Exercise instructions> Begin with the first line of the entries below and reproduce each line exactly, ending with the line that holds "Given: Click the Jetzt Kaufen button".

Working data>
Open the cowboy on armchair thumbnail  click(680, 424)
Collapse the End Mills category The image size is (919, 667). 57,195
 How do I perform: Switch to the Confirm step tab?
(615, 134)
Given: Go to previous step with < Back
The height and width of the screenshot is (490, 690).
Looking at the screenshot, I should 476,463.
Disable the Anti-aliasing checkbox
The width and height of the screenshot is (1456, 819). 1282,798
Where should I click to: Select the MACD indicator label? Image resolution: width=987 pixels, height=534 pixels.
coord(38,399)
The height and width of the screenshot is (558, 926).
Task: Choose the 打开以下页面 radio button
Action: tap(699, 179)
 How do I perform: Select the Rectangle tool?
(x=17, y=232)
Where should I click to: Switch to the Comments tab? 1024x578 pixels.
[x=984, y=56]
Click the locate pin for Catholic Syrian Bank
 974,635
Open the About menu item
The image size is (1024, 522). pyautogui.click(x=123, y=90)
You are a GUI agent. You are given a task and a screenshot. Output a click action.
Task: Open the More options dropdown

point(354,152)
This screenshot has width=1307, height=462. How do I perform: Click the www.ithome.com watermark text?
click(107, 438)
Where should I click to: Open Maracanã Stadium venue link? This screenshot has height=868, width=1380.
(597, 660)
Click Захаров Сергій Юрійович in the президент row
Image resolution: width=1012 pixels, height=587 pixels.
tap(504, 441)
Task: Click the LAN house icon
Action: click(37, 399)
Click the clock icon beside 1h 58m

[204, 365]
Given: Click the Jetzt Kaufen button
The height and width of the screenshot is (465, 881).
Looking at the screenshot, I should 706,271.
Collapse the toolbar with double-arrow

Reply>
Open the cowboy on armchair thumbnail  click(680, 424)
Collapse the End Mills category The image size is (919, 667). 57,195
 How do I perform: Switch to the Confirm step tab?
(615, 134)
Given: Go to previous step with < Back
The height and width of the screenshot is (490, 690).
Looking at the screenshot, I should 476,463.
Disable the Anti-aliasing checkbox
The width and height of the screenshot is (1456, 819). 1282,798
Where should I click to: Select the MACD indicator label? Image resolution: width=987 pixels, height=534 pixels.
coord(38,399)
The height and width of the screenshot is (558, 926).
Task: Choose the 打开以下页面 radio button
Action: tap(699, 179)
 How do I perform: Select the Rectangle tool?
(x=17, y=232)
Where should I click to: Switch to the Comments tab? 1024x578 pixels.
[x=984, y=56]
Click the locate pin for Catholic Syrian Bank
 974,635
Open the About menu item
The image size is (1024, 522). pyautogui.click(x=123, y=90)
You are a GUI agent. You are given a task and a screenshot. Output a click action.
Task: Open the More options dropdown

point(354,152)
This screenshot has width=1307, height=462. How do I perform: Click the www.ithome.com watermark text?
click(107, 438)
Where should I click to: Open Maracanã Stadium venue link? This screenshot has height=868, width=1380.
(597, 660)
Click Захаров Сергій Юрійович in the президент row
Image resolution: width=1012 pixels, height=587 pixels.
tap(504, 441)
Task: Click the LAN house icon
Action: click(37, 399)
Click the clock icon beside 1h 58m

[204, 365]
Given: Click the Jetzt Kaufen button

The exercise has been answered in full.